Alumni Make Waves With Voyage To Serve Public Schools

Elise Foley

By Elise FoleyThe Daily Northwestern

Northwestern alumni are sailing around the globe and helping students a world away.

They are part of the Reach the World Chicago program, which allows Chicago Public School students to use the Internet to track a sailboat’s voyage and learn about topics such as geography and reading.

“Reach the World uses the Internet as a gateway to connect low-income students and their teachers with travelers who are on real journeys, in the real world,” Reach the World Chicago sailor Ashley Metz wrote in an e-mail from Antigua, in the Caribbean. “The crew-members serve as their eyes and ears in faraway locations, providing a personal connection to other cultures.”

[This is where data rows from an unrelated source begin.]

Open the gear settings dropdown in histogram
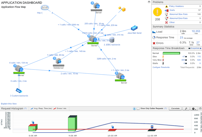 coord(194,109)
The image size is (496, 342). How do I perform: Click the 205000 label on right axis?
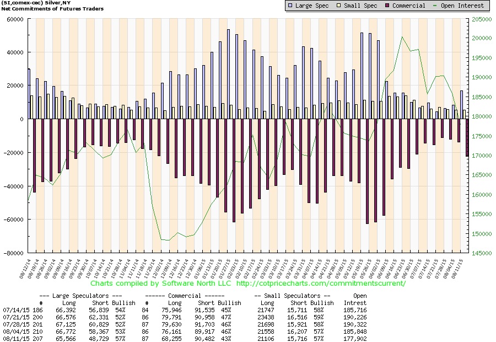(x=481, y=19)
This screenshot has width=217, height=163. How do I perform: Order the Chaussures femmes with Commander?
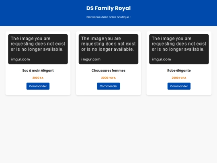109,86
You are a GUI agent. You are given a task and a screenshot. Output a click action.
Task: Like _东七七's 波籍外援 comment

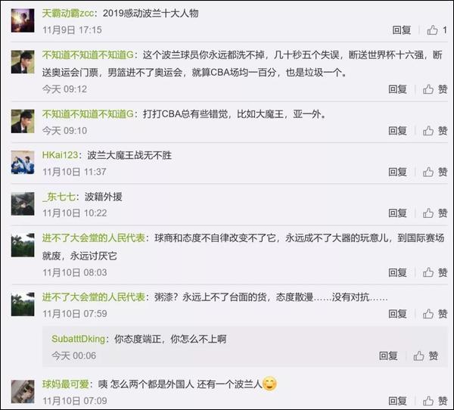428,213
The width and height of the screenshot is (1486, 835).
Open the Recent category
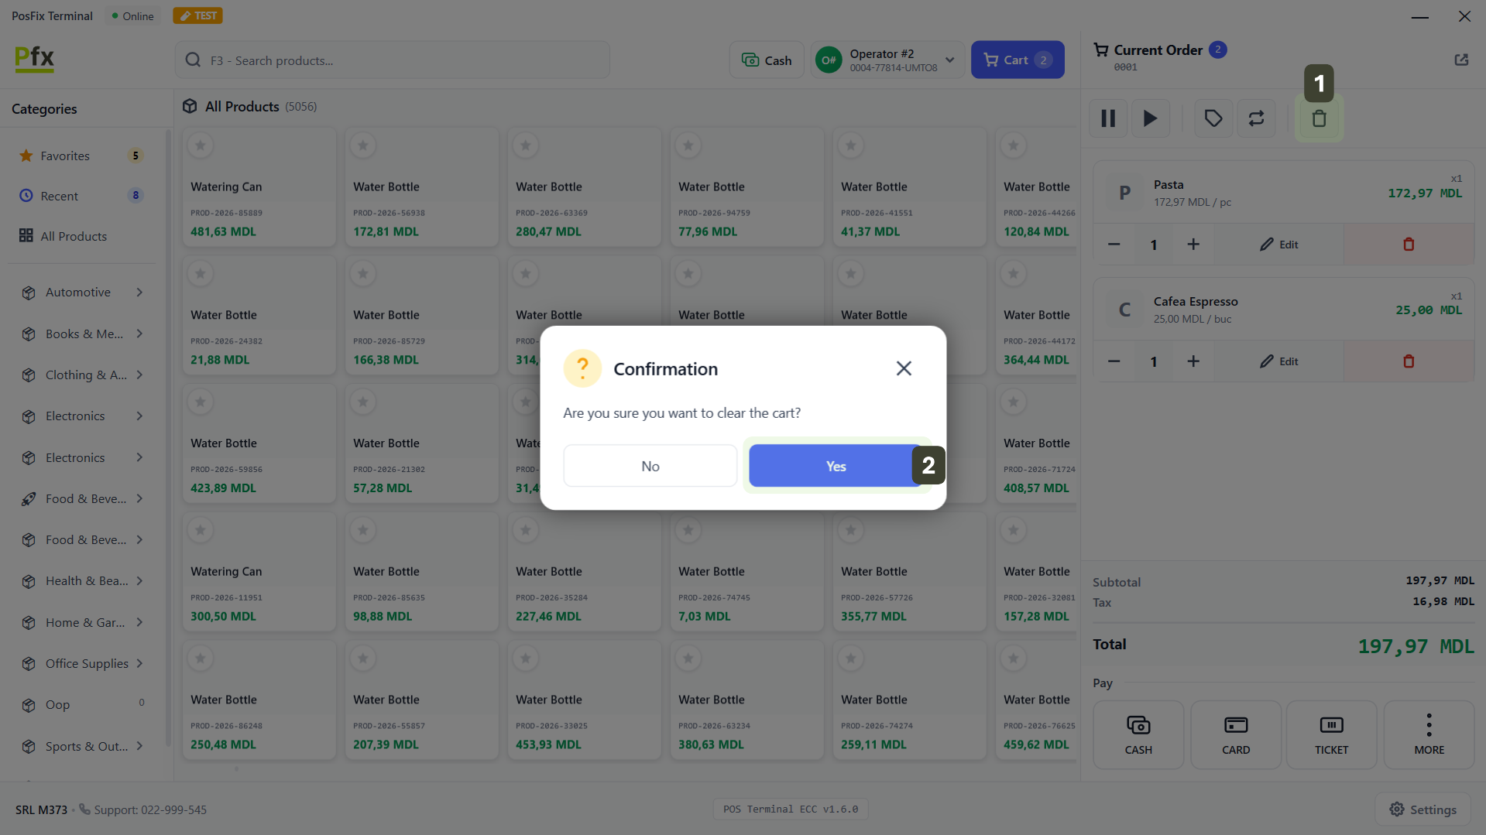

Elementary school students can use the Web site in various ways. Some teachers have used the ship’s voyage logs as models for their class’ journal entries. Students also can study the history and geography of countries visited by the crew.

The program was founded in New York in 1998 by educators Heather Halstead and Marc Gustafson. In 2006, six NU alumni founded the Chicago chapter.

The alumni had met through NU’s sailing team, and all had some experience with education, wrote Metz, Weinberg ’05. Hoping to find an outlet for those interests, the group began talking in 2003 about forming a non-profit.

“We were excited about doing something that would have an impact, and doing something together. How do we use these interests to make a difference?” said Jake Byl, Weinberg ’05 and Reach the World Chicago education coordinator.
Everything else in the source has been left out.